- Opening Delimiter -
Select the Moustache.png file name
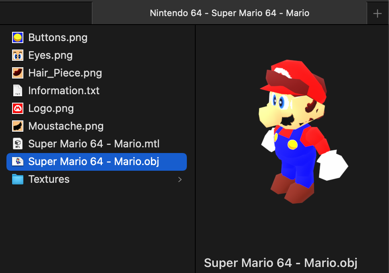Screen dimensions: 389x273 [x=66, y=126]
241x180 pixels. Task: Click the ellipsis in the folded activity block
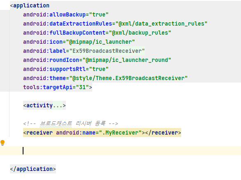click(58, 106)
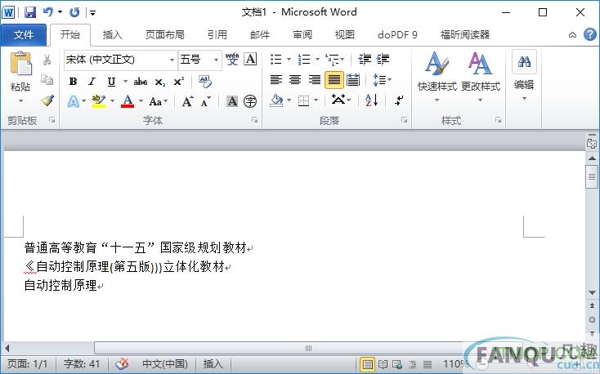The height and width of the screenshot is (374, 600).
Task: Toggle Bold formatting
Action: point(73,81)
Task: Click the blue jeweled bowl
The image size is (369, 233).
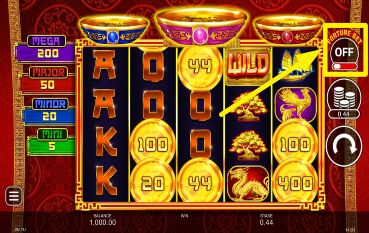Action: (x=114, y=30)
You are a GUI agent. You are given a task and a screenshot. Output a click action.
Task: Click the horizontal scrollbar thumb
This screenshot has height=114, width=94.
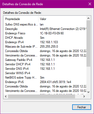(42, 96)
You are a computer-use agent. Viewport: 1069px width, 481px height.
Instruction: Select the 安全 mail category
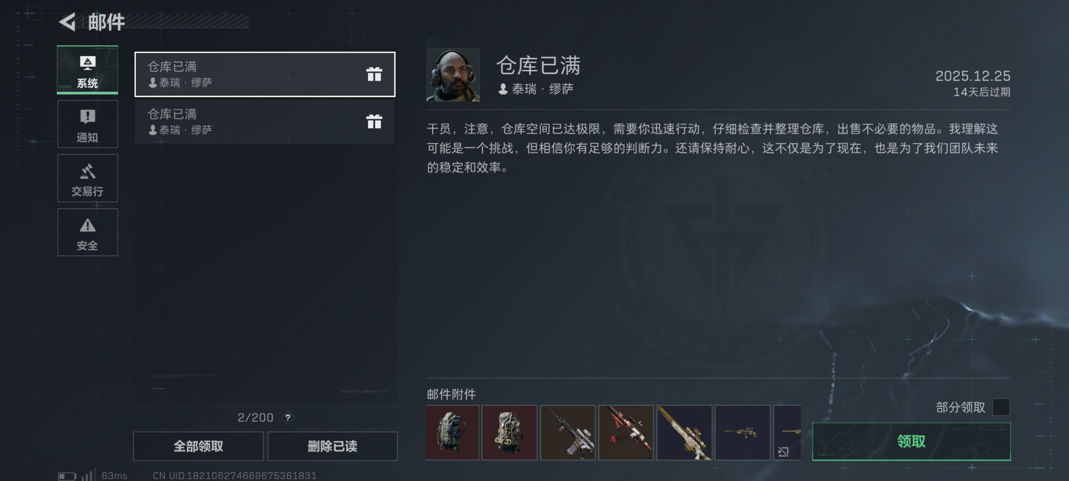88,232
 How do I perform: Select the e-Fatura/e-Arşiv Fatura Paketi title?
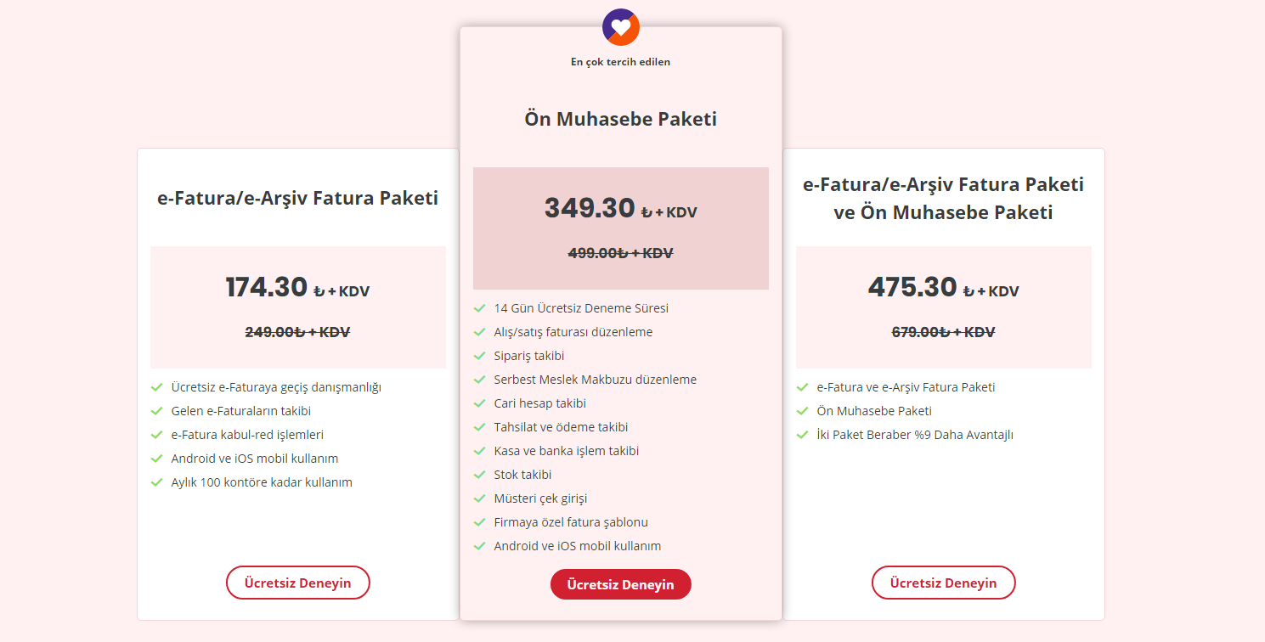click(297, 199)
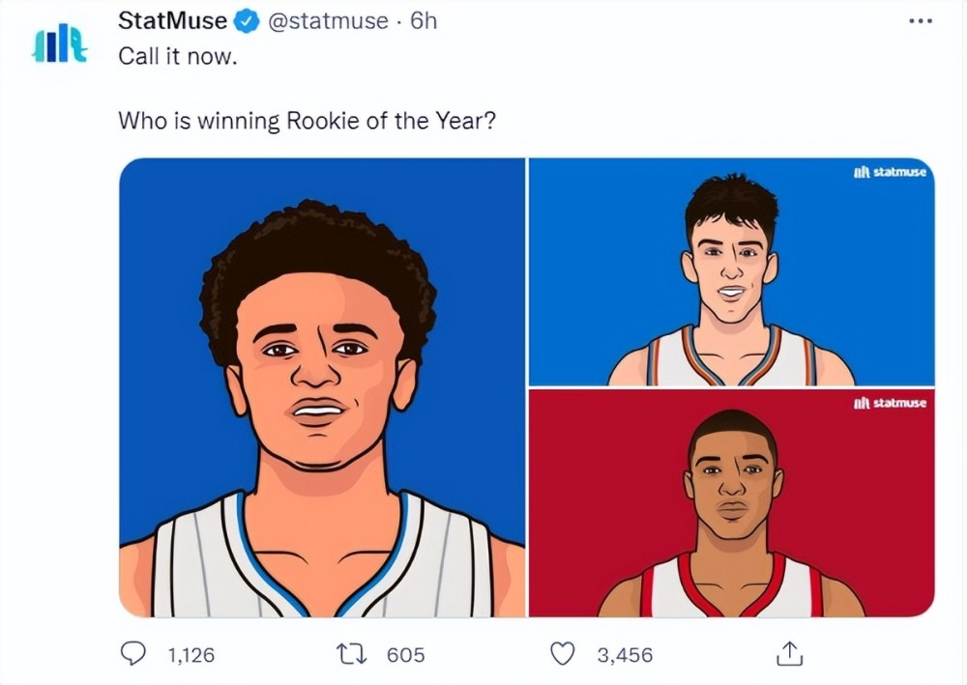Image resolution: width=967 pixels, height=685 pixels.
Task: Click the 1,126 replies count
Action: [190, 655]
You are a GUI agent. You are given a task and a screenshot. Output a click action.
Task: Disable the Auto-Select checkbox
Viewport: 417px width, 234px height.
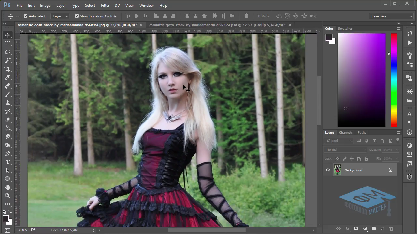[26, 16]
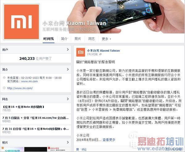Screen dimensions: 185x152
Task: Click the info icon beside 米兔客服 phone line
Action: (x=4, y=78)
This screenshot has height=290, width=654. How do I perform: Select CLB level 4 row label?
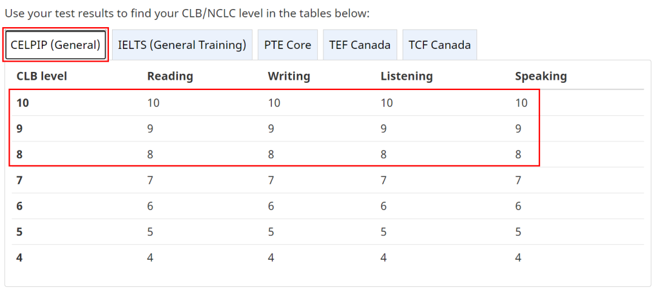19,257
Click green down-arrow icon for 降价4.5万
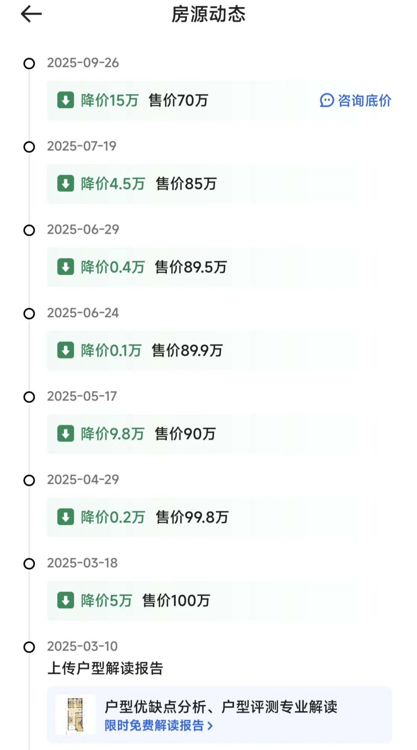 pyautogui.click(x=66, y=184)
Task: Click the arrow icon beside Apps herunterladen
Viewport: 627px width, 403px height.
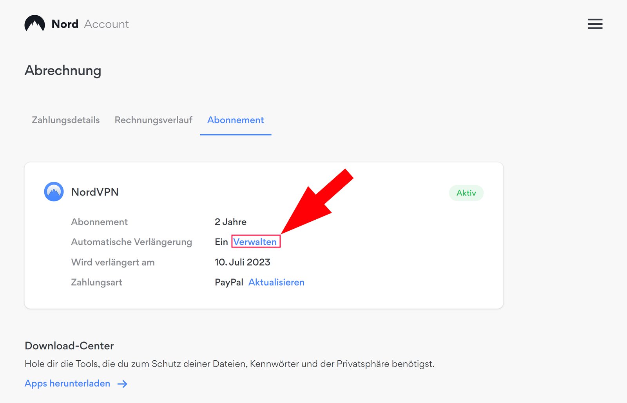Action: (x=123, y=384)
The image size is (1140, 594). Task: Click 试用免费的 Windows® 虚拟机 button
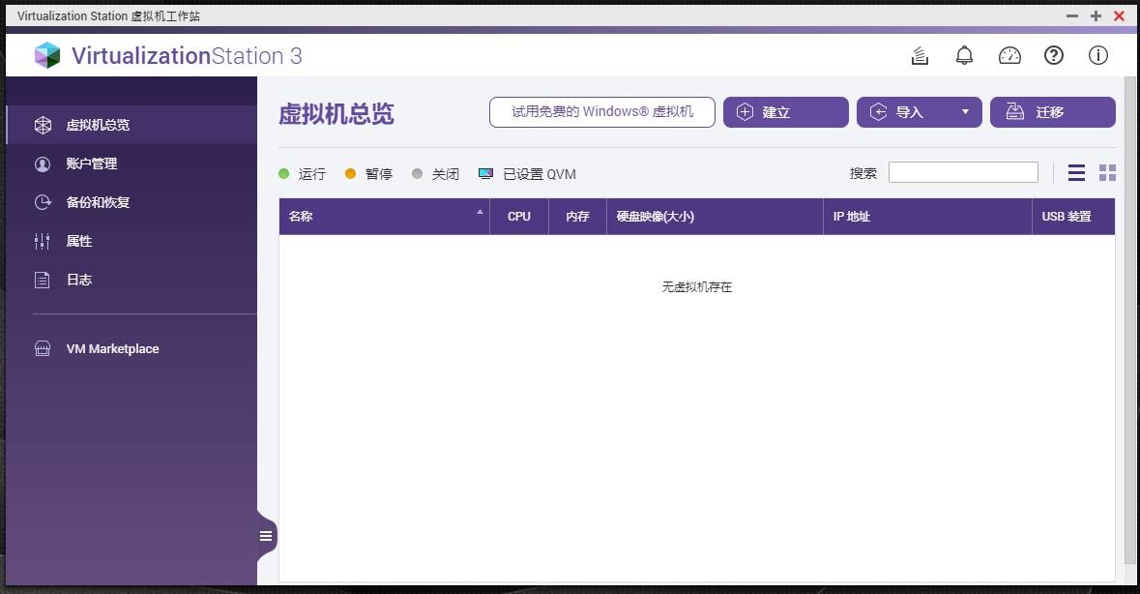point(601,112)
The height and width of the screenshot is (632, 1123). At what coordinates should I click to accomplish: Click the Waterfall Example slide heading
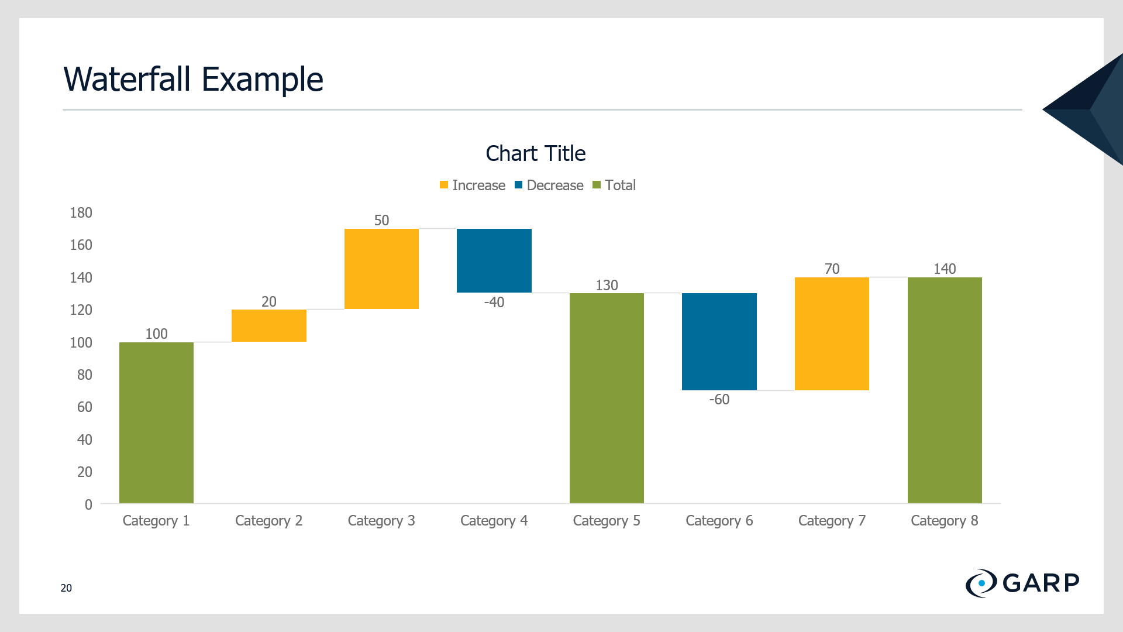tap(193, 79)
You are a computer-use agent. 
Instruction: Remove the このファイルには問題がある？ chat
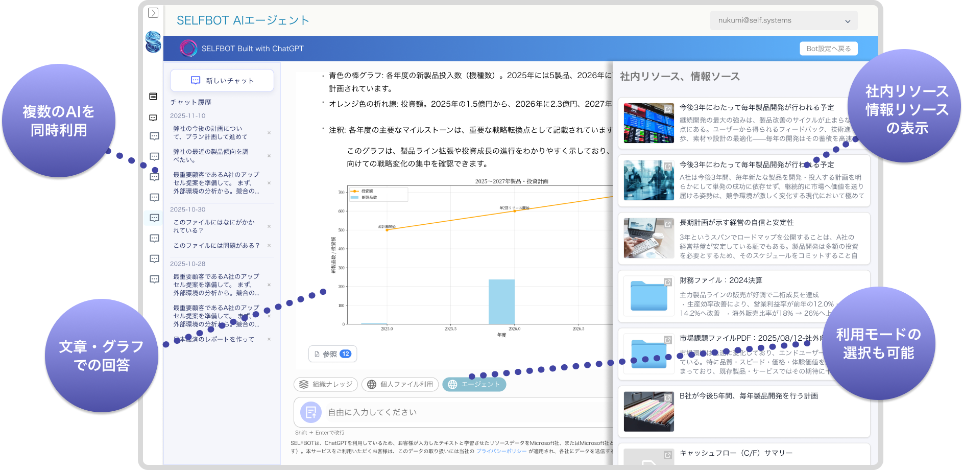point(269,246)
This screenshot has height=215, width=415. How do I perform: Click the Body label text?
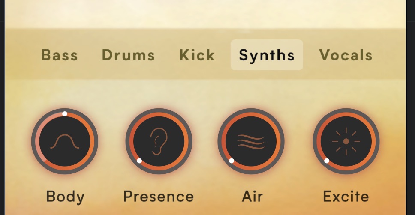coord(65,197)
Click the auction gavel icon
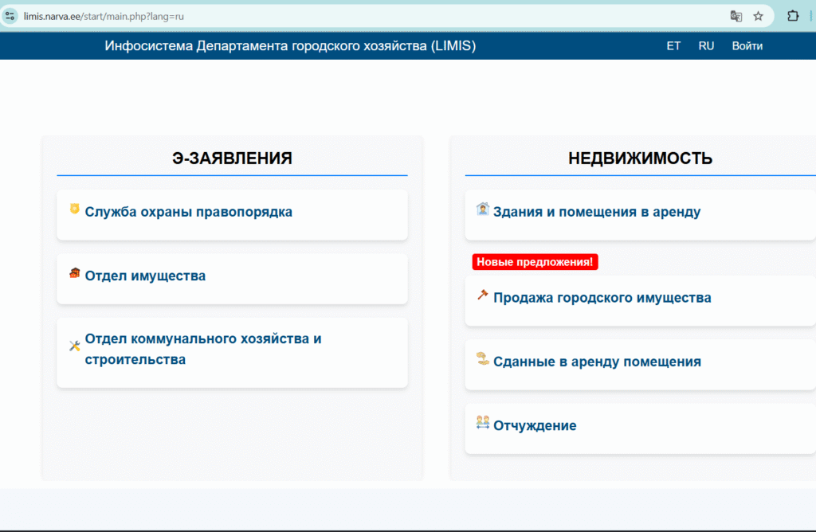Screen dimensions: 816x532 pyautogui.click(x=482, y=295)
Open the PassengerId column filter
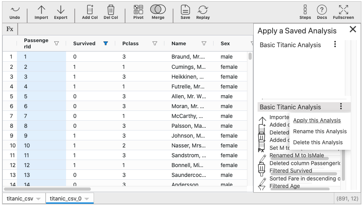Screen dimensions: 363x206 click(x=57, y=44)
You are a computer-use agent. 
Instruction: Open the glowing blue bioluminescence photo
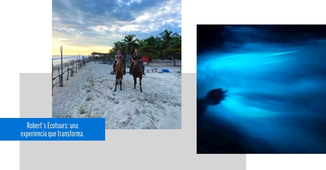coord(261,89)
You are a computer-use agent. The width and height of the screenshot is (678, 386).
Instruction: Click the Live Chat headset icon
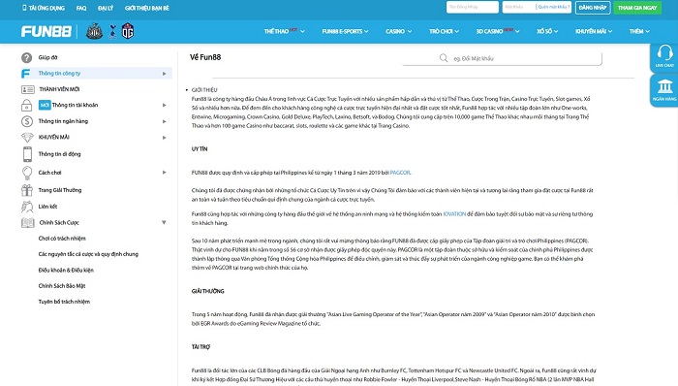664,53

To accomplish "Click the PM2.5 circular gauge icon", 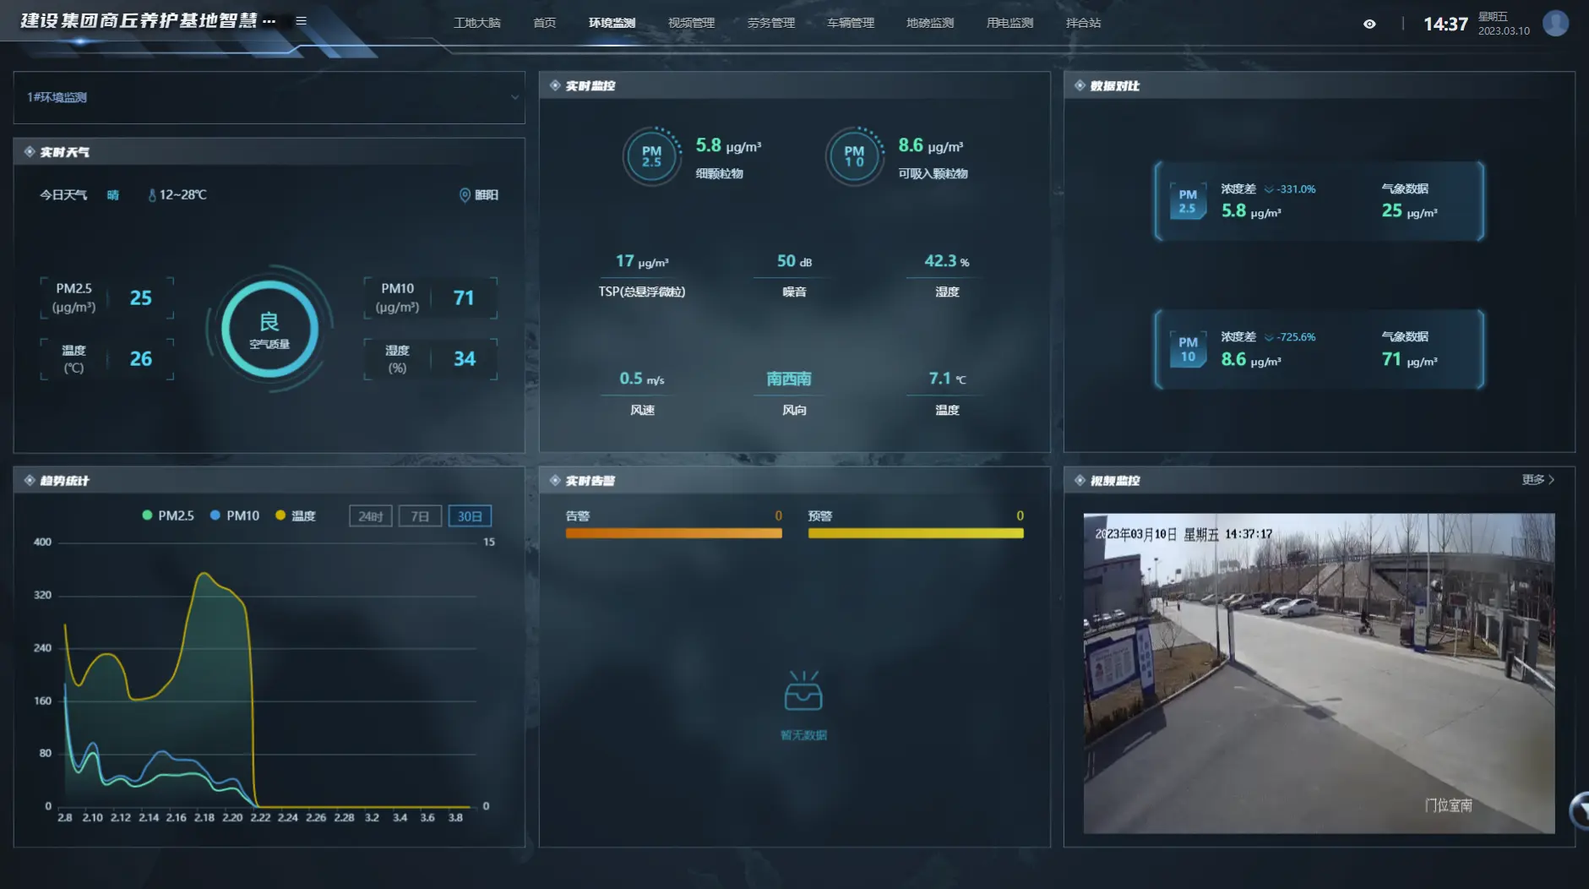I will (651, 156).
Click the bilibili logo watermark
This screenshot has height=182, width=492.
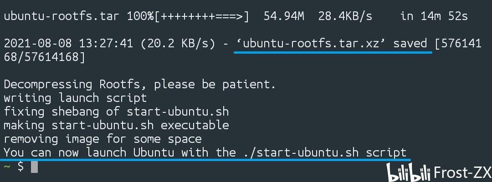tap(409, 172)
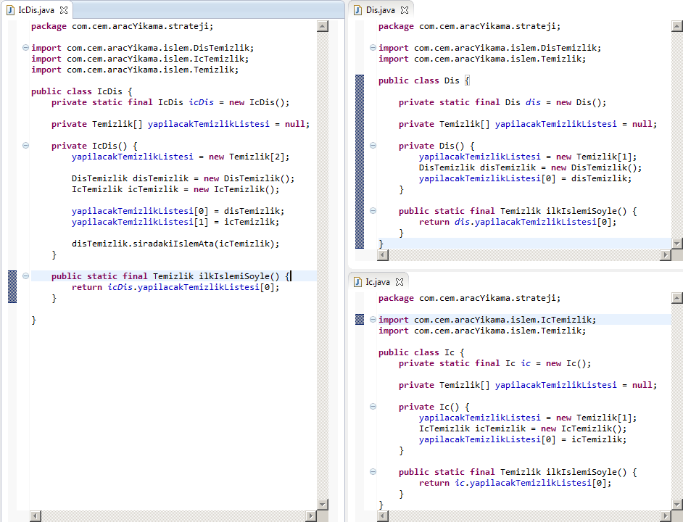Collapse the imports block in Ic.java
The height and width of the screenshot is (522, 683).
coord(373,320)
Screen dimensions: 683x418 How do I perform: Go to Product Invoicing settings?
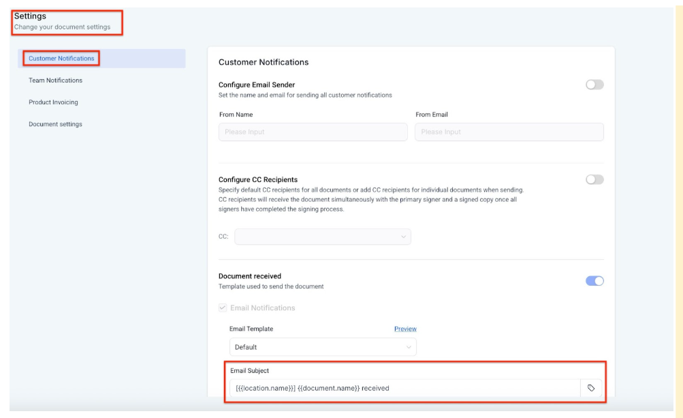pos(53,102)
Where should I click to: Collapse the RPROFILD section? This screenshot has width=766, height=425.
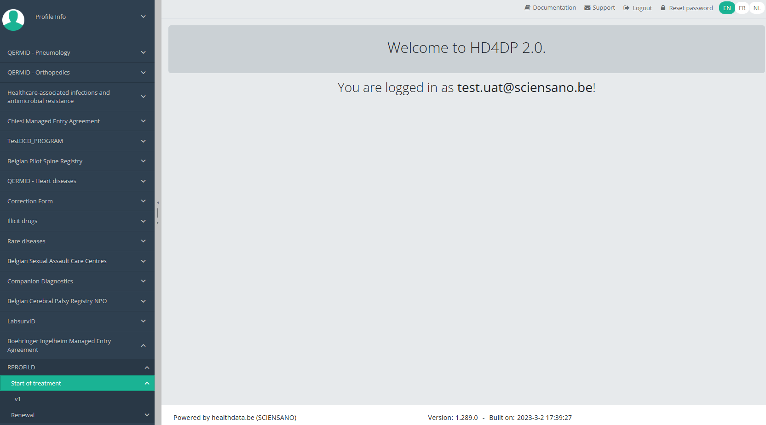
- Closing Delimiter -
Assignment: The lines from the one containing "This screenshot has height=182, width=492." through the last line of the data above are to be transcribed exactly, both included, with all pictures left out.

Task solution:
This screenshot has height=182, width=492.
tap(409, 172)
Collapse the imports block in Ic.java
The height and width of the screenshot is (522, 683).
coord(373,320)
Screen dimensions: 683x418 How do I perform: Go to Product Invoicing settings?
pos(53,102)
Where should I click to: Collapse the RPROFILD section? This screenshot has width=766, height=425.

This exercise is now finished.